JR: I think it depends on what kind of partnership it is. It would have to be the right thing. It's kind of like asking a single person if they want to get married. It's got to be the right person. I think if it was the right relationship, you will give up some stuff, but at the same time you're gaining their network and connections. It's fine putting it out ourselves in a sense that we have total creative control. On the negative side, it's taken us a lot longer than we really want. Sometimes deadlines can be good. There's that external pressure that a label can put on you.

GN: Were you scared about losing momentum between albums?

JR: There's always that idea of becoming obsolete.

GN: How has this album evolved from the last?

JR: I feel the sound's more focused. The first album was before Matt, our bassist, was in the band. We were putting this thing together, and we recorded it [the first album] two times. Things were pieced together. This new album was more us as a band coming together and creating a thing rather than all of the elements coming together. It's more focused. I feel if the last album was molasses, this one's more like Pellegrino water. It's more punchier and brighter.
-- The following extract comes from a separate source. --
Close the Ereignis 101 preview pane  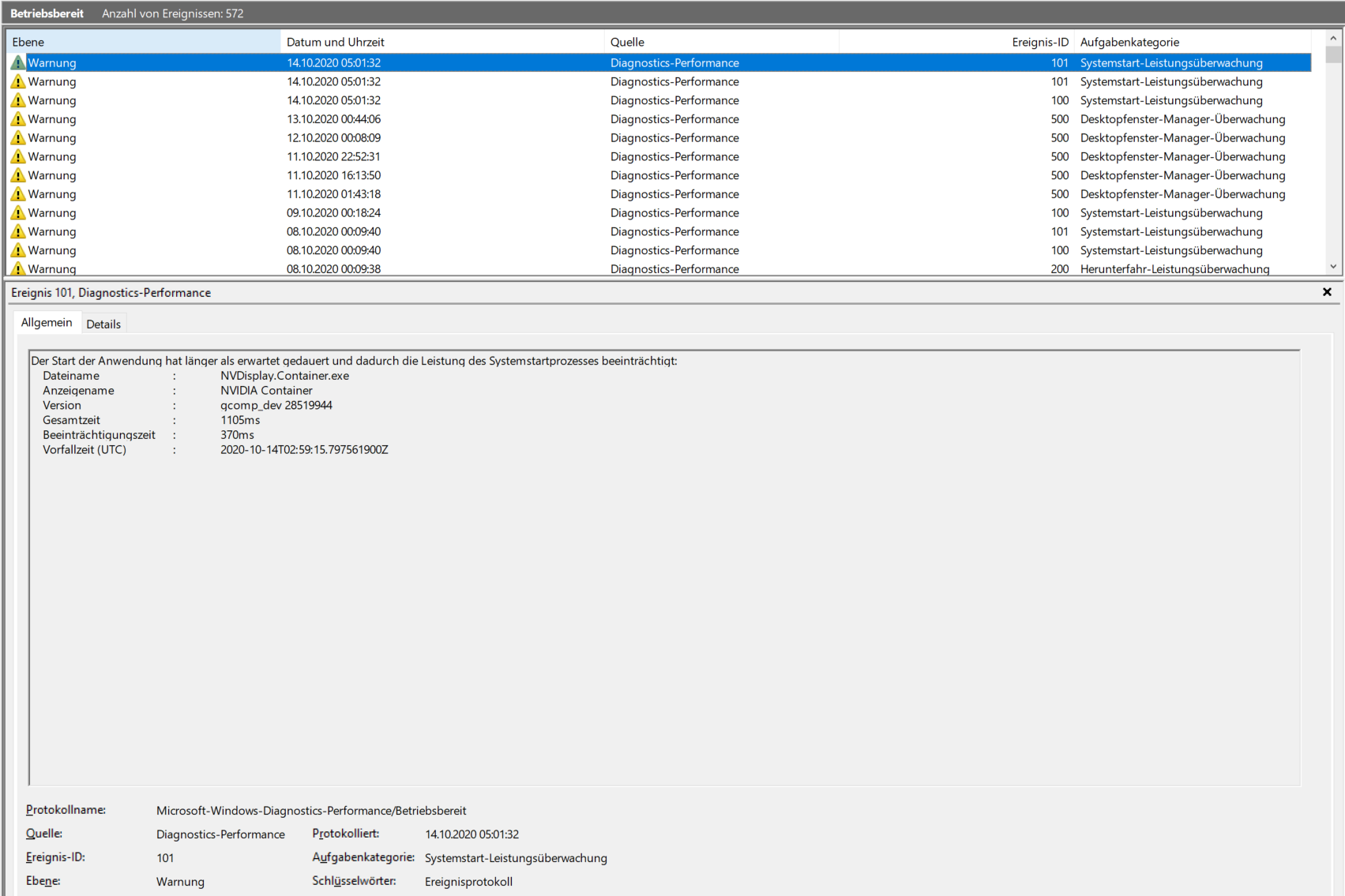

GN: Did you do most of the writing?

JR: I would write and bounce lyrics off of the guys. We would arrange things together.

GN: Do you feel you evolved into a better writer?


JR: I hope so. I think leaving room for ambiguity even as I got more ideas for the songs and writing from the point-of-view of a character that you're invested in as opposed to writing all songs as a personal diary of your life. I've been working a job as a writer to pay bills, and that's forced me to be creative as a writer. I read an article that said every ten years, we become a different person. It's easier to look back and say, "I'm so different than I was ten years ago," but it's so hard to look forward and imagine what you'll be like at fifty. Your entire life, you're evolving and growing and changing as a person. That's interesting to me. As a culture, we chase youth, but I'm excited to grow older and have a library of stories that I can look back on.



GN: Do you have a certain song where you relate to more than the others?

JR: We all have our favorites. I feel one of our favorites is a song called "Foshay." It's about Wilbur Foshay, the man who built the Foshay Tower in Minneapolis. I like how it came together. I like the idea of this character who built himself up from nothing, and he was basically in this huge ponzi scheme where he lost everything and wound up in prison, and here this tower still stands.